Stored data:
------------------------------------------------

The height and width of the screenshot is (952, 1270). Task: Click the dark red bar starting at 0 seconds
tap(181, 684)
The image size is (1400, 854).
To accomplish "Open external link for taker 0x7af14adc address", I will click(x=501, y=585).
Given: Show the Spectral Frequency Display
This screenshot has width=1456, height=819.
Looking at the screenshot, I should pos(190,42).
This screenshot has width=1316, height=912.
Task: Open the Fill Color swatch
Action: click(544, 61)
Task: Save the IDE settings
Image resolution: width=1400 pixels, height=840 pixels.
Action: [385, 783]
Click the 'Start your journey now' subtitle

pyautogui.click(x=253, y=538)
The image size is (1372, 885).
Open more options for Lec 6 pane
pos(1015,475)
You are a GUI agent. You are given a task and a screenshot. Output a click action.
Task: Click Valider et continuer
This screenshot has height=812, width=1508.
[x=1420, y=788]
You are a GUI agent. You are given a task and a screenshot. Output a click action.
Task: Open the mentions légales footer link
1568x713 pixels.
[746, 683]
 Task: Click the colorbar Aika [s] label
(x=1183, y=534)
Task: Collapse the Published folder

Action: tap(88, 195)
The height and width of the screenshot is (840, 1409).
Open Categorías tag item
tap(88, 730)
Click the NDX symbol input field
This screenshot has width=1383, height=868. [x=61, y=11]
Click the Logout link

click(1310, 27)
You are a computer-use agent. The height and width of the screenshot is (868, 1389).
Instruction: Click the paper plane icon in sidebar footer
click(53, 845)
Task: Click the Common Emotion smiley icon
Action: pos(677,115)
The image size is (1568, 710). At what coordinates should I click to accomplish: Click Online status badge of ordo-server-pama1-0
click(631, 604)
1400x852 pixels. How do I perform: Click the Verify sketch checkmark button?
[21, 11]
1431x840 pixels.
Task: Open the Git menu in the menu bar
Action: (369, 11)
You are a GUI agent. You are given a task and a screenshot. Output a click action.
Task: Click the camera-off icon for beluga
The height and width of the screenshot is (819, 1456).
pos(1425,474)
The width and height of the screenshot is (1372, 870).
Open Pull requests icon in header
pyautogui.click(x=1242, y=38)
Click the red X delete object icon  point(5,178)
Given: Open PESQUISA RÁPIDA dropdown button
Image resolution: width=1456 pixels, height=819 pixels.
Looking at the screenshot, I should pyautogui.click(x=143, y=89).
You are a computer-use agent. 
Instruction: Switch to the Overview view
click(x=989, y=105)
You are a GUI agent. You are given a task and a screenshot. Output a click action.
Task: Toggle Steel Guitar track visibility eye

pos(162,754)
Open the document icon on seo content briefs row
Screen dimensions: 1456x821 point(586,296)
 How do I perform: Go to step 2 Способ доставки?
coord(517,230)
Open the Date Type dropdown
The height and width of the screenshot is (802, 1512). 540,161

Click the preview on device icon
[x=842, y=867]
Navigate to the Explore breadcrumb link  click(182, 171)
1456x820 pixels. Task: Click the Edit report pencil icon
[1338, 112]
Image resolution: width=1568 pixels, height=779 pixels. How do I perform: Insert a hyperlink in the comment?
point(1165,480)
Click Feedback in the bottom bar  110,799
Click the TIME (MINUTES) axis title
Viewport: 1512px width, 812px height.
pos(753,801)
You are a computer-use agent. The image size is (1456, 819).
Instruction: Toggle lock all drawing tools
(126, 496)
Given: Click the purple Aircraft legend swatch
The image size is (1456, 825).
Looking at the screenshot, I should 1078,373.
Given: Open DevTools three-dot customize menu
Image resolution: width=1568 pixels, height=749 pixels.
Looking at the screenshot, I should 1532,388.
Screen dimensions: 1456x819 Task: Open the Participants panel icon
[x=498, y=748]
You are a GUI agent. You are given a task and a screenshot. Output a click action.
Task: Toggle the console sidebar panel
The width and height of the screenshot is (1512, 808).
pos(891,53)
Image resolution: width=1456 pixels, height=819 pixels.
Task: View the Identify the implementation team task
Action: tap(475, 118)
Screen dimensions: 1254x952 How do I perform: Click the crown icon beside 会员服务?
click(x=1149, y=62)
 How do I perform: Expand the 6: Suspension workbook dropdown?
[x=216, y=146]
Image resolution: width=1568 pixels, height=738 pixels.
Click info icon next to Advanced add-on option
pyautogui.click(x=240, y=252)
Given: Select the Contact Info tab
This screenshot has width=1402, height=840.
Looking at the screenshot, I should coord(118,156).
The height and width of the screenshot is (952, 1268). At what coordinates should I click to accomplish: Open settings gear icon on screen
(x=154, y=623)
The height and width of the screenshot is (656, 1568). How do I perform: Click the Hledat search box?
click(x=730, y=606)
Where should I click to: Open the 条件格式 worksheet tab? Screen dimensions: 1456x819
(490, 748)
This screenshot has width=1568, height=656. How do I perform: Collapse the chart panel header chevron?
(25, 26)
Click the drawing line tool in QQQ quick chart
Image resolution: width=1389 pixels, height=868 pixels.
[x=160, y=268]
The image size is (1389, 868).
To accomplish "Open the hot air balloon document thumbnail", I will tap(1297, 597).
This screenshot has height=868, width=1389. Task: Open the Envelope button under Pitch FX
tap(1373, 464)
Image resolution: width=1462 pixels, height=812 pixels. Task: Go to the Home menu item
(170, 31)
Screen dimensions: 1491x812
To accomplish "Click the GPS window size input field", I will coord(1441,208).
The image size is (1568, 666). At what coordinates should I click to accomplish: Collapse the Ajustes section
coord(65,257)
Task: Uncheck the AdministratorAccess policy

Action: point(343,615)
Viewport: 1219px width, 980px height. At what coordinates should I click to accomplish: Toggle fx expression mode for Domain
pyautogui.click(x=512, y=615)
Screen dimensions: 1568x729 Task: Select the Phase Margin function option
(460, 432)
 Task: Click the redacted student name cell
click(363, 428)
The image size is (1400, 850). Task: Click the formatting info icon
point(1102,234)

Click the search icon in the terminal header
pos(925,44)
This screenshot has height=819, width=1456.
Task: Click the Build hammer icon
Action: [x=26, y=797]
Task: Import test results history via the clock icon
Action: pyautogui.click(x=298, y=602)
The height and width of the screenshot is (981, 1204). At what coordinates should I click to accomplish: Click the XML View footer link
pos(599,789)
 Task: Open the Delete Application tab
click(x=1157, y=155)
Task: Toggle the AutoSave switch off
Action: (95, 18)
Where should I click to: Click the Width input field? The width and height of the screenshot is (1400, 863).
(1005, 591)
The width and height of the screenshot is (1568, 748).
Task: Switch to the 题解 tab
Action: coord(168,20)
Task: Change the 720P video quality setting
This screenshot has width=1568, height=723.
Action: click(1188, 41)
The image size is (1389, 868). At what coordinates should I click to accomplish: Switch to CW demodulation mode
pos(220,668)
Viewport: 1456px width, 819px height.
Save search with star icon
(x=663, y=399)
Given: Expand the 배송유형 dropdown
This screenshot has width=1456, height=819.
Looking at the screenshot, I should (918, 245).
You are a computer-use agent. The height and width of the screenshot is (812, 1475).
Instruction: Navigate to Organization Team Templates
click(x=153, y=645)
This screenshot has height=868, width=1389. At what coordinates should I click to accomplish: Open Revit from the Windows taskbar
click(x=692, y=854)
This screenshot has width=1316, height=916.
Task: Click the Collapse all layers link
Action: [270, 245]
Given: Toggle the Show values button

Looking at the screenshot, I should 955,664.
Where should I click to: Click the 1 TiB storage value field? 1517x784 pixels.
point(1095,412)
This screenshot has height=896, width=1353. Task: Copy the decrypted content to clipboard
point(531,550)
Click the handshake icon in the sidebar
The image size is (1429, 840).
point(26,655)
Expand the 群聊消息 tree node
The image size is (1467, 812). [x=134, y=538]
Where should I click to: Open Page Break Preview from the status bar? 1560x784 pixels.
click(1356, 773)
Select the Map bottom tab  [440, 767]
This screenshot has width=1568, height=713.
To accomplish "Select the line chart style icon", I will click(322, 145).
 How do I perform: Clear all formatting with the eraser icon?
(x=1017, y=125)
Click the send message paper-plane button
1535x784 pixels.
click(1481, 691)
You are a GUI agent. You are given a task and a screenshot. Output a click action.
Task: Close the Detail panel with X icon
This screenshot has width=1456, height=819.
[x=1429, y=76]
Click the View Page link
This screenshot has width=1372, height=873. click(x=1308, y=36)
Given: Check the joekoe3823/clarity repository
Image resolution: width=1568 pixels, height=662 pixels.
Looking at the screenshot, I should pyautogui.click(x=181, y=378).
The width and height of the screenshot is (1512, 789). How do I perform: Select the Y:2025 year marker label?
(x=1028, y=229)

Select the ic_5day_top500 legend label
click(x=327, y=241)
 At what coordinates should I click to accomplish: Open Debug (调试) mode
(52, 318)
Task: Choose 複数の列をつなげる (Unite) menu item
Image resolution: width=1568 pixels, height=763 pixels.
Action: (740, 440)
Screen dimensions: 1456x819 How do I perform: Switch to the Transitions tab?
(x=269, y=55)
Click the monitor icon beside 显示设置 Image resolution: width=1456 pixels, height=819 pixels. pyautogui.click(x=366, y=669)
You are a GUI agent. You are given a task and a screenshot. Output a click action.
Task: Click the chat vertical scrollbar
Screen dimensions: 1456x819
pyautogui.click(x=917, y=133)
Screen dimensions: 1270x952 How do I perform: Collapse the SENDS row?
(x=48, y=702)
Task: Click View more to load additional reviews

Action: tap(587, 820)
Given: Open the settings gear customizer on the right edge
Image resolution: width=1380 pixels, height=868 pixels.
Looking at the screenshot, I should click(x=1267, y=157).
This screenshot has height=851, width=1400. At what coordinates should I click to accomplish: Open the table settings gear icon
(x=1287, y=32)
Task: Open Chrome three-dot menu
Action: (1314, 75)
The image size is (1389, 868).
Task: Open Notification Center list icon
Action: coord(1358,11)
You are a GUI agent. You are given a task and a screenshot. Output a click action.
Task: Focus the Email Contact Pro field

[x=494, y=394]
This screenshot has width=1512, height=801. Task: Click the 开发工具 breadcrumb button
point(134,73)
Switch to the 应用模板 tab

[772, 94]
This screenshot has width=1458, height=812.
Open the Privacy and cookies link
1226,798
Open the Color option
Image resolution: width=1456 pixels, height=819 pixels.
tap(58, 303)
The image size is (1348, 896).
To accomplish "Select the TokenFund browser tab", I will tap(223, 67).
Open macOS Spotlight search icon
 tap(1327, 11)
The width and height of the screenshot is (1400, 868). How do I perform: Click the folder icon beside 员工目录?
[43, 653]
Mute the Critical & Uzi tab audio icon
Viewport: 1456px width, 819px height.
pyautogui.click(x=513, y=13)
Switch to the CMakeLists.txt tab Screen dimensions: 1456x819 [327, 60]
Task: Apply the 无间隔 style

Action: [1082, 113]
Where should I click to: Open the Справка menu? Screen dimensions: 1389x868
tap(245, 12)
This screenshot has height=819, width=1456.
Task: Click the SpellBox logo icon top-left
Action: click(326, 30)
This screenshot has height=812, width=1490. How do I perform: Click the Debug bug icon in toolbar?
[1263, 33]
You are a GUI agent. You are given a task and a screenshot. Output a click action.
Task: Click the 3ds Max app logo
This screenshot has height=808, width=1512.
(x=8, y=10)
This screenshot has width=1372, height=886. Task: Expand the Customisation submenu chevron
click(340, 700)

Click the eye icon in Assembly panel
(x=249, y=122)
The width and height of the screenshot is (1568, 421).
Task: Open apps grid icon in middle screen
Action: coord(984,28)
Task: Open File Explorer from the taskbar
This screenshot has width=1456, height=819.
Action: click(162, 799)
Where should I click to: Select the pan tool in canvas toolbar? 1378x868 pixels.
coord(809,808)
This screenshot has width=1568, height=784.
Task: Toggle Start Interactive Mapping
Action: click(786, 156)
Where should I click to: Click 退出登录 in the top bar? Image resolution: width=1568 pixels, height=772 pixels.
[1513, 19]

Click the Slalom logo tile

------------------------------------------------

About this task:
Please copy the lines in the records above between the one holding "Open the document" and the one holding "You are a computer-use agent. The image", inclusive, exactly and with no other line.

Your solution:
Open the document icon on seo content briefs row
Screen dimensions: 1456x821 point(586,296)
 How do I perform: Go to step 2 Способ доставки?
coord(517,230)
Open the Date Type dropdown
The height and width of the screenshot is (802, 1512). 540,161

Click the preview on device icon
[x=842, y=867]
Navigate to the Explore breadcrumb link  click(182, 171)
1456x820 pixels. Task: Click the Edit report pencil icon
[1338, 112]
Image resolution: width=1568 pixels, height=779 pixels. How do I perform: Insert a hyperlink in the comment?
point(1165,480)
Click Feedback in the bottom bar  110,799
Click the TIME (MINUTES) axis title
Viewport: 1512px width, 812px height.
pos(753,801)
You are a computer-use agent. The image size is (1456, 819).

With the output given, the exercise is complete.